**Vorhandene Daten**:
—————

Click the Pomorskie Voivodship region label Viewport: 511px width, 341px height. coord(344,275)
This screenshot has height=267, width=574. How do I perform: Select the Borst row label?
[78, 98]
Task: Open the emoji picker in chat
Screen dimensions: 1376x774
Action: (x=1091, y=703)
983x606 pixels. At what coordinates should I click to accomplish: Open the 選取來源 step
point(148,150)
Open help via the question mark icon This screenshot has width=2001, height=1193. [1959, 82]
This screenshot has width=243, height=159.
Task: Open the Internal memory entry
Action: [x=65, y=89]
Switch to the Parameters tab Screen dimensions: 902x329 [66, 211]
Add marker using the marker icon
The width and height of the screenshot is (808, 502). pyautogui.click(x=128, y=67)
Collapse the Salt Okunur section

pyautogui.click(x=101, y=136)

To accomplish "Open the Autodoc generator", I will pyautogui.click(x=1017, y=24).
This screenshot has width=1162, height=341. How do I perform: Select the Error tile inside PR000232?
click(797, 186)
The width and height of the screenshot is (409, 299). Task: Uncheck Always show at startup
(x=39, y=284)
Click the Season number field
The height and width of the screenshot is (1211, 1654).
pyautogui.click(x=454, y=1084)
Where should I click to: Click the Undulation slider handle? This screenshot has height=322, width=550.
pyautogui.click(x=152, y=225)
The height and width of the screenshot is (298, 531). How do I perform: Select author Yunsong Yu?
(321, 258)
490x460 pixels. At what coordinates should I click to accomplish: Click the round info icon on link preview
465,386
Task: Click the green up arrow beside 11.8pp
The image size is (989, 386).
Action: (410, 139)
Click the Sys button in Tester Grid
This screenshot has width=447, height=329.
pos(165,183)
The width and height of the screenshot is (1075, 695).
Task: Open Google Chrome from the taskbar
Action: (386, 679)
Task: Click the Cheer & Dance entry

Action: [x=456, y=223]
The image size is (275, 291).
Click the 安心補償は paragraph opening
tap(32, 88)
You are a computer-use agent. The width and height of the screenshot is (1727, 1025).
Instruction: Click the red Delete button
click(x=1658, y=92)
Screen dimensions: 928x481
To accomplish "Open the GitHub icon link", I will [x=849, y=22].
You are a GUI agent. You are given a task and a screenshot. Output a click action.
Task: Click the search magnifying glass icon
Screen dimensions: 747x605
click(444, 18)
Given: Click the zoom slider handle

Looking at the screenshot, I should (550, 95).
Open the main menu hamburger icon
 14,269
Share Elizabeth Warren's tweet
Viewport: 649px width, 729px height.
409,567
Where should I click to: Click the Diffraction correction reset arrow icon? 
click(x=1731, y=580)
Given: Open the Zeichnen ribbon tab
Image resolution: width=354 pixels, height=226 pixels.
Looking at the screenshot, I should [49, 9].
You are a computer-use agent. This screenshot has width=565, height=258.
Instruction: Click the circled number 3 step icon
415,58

—————

**Zu erledigen**:
Zieh aus den Daten oben jede Zeile heraus, in der das Wort „Where“ vorkommt. Groß- und Kleinschreibung zählen.

**Antwort zur Aufgabe**:
Where should I click to: Click the Undulation slider handle? This screenshot has height=322, width=550.
Where should I click to: Click the Diffraction correction reset arrow icon? 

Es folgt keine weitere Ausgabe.